第12回目・FIBA ワールドカップ 2019 アジア地区1次予選 vsチャイニーズ・タイペイ

第12回目。

絶対に勝ちたかった試合、チャイニーズ・タイペイ戦で69-70で敗戦。観戦後の脱力感が凄く、悔しい気持ちで一杯になった。日本のバスケットボールの若年層の指導から変えないといけないのではと、色々と考えてしまうほど脱力したし、試合に集中していた。敗戦後の代表の面々も悲壮感があり、この試合に懸ける思いは、とても強かったのだろうと感じる事は出来た。

いつも通りスタートは悪く、シュートは全然入らない。田中大貴古川孝敏のうち最初に良い形でシュートを決める事の出来た田中大貴を残し、古川孝敏を早々に比江島慎に替える。その後、宇都直輝や辻直人、永吉佑也が交代で出てきて日本のリズムになっていった。宇都直輝は、タイムアウトの時にフリオ・ラマスHCと同じ方向に立ち、選手たちに対して積極的に声を掛けていた。試合に出ていない段階から、チームを引っ張っていこうとしており、活躍する予感はあった。前回の代表戦での汚名を返上すべく、出場してすぐにリバウンドからロングパスを決めたり、スピードにのったドリブルで速攻に持っていくなど、やってやるという気持ちが全面に出ていた。ディフェンスでも、相手のPGより身長で上回り、横の動きに対してもタイトに対応し続け、試合に勢いを持ち込んでいた。辻直人も、今の日本代表に欲しい強気なプレーヤーであり、1本目のミッドレンジのジャンパーを、入りはしなかったが迷いなく打っており、肝が据わっている事が確認できた。そこからは、怒涛の3ポイントを8本も沈めていく。日本のセンター陣は全体的にリバウンドで分が悪かったが、この試合のレベルで基本通りボックスアウトがやれていたのは永吉佑也だった。応援している京都ハンナリーズの選手だから言うわけではない。チャイニーズ・タイペイのクインシー・デイビスを抑えていた。ローポストのポジションを取らせず、かといって他のセンターが裏をあっさりと取られているのを確認して、必ず半身でディナイをし、体の大部分を当てて中に入らせないよう、執拗に繰り返しポジションの位置を変えて対応していた。オフェンス時のスクリーンも基本に忠実で、ムービングやオフェンスファールを吹かれないよう審判にしっかりと印象づけられる姿勢や手の位置を意識していて、見ていて熱くなれた。太田敦也に、その役割を期待していたのだが、この試合ではリバウンドが0本で、しんどい状態が続いていた。竹内譲次も1本気合の入ったドライブを試みたが、トラベリングの判定で、それ以外で存在感を示す事が出来ていなかった。
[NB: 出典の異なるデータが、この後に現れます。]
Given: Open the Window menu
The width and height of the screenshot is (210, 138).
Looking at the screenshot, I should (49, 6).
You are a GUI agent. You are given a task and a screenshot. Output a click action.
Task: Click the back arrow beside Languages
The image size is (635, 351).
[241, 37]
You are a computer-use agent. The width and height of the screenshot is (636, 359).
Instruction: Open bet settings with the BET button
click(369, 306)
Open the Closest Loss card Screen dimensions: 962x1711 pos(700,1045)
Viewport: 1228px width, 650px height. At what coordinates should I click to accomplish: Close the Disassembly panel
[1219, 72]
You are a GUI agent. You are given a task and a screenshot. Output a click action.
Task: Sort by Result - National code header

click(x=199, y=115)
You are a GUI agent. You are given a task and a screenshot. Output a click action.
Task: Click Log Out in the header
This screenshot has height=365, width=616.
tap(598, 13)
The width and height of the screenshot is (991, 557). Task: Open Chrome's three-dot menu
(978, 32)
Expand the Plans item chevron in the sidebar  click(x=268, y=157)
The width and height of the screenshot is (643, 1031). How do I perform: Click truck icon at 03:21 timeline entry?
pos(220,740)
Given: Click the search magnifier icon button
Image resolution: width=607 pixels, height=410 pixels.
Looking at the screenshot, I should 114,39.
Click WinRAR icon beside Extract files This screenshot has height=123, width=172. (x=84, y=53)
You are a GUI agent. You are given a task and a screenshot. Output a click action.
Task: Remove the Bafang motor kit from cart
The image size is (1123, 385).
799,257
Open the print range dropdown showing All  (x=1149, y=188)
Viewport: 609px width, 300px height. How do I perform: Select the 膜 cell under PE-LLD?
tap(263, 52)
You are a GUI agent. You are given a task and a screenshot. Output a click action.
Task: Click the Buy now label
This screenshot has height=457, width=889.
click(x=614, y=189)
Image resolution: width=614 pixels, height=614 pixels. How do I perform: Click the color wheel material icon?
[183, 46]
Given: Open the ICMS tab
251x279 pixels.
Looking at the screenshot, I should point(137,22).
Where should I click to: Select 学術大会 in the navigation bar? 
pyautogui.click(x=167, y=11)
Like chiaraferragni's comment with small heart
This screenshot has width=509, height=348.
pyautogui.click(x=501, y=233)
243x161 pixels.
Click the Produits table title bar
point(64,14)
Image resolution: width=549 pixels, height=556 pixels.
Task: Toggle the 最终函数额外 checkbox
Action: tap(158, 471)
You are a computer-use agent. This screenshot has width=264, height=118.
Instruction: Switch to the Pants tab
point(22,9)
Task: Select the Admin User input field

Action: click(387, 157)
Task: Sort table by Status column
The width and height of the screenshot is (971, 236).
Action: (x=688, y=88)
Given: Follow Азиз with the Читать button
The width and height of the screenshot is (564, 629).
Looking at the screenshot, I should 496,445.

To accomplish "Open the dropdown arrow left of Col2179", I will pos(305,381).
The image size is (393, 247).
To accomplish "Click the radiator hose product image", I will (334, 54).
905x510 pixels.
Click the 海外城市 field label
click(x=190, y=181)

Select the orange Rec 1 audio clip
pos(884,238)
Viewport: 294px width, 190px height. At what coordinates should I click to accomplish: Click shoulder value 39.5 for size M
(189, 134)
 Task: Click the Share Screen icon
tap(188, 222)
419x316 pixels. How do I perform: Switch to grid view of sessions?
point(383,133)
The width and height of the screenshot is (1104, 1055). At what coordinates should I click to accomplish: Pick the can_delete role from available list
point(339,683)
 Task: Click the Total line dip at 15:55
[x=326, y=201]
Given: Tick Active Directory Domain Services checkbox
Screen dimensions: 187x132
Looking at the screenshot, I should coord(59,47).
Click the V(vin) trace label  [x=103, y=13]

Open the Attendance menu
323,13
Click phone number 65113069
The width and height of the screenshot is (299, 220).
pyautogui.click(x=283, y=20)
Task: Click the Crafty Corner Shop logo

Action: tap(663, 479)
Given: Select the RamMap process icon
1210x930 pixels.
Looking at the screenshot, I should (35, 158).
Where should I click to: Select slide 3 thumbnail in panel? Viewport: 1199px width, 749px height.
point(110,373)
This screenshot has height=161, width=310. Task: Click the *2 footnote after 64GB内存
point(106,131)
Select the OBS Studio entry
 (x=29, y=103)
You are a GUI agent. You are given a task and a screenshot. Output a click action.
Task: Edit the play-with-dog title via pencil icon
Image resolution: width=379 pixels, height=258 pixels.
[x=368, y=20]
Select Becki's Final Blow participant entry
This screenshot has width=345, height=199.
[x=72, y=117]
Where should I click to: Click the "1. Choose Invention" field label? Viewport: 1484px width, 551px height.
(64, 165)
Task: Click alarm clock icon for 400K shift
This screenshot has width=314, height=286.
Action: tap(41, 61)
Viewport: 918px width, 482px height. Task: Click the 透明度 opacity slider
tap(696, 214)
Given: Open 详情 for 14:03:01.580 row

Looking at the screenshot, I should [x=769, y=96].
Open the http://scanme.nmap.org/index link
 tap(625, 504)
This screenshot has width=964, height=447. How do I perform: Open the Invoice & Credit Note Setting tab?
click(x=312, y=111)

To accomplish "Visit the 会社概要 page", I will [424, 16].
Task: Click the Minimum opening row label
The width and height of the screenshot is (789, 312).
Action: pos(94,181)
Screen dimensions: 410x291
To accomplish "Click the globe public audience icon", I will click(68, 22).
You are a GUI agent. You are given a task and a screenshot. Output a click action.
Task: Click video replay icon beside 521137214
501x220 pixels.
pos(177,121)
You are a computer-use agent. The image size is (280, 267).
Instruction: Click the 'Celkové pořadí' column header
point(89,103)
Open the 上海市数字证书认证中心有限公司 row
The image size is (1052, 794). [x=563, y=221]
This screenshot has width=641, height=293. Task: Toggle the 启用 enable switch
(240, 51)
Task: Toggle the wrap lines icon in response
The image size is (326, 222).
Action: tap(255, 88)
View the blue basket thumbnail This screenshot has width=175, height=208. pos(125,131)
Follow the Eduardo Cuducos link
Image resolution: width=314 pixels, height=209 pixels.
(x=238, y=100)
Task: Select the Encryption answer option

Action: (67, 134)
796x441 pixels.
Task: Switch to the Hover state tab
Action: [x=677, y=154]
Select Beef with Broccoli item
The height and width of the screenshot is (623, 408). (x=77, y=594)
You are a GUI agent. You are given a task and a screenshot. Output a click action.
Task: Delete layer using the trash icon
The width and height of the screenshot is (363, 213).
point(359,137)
センターは身長が全てではなく、センターとしてのファンダメンタルを国際試合で遂行する事の大事さを感じた。この試合は、新しく入った選手を中心に動きがあった。辻直人に関しては、以前から代表に選出されており、やっと復帰してくれたと言った方が正しいかもしれないが。

しかし、リードをすると何故か受け身になるのと、試合終盤の勝負がかかった場面で、フリースローを5本連続外したのは、まだ今日時点で勝てるチームになっていないという事なんだろうと思う。こういった本気の試合で、また5,000人を超える満員のホームゲームで、痛い負けを経験して、一つ一つ経験を積み上げて行くしか勝てないのだろうと改めて思わされたし、Bリーグが出来てすぐに勝てるほど甘くはないなあと。今日、納得のいかない結果だった選手や選ばれていない選手も含め、この経験を糧として奮起してほしいし、それが代表の底上げに繋がると思う。すぐにフィリピン戦があるし、楽しみたいと思う。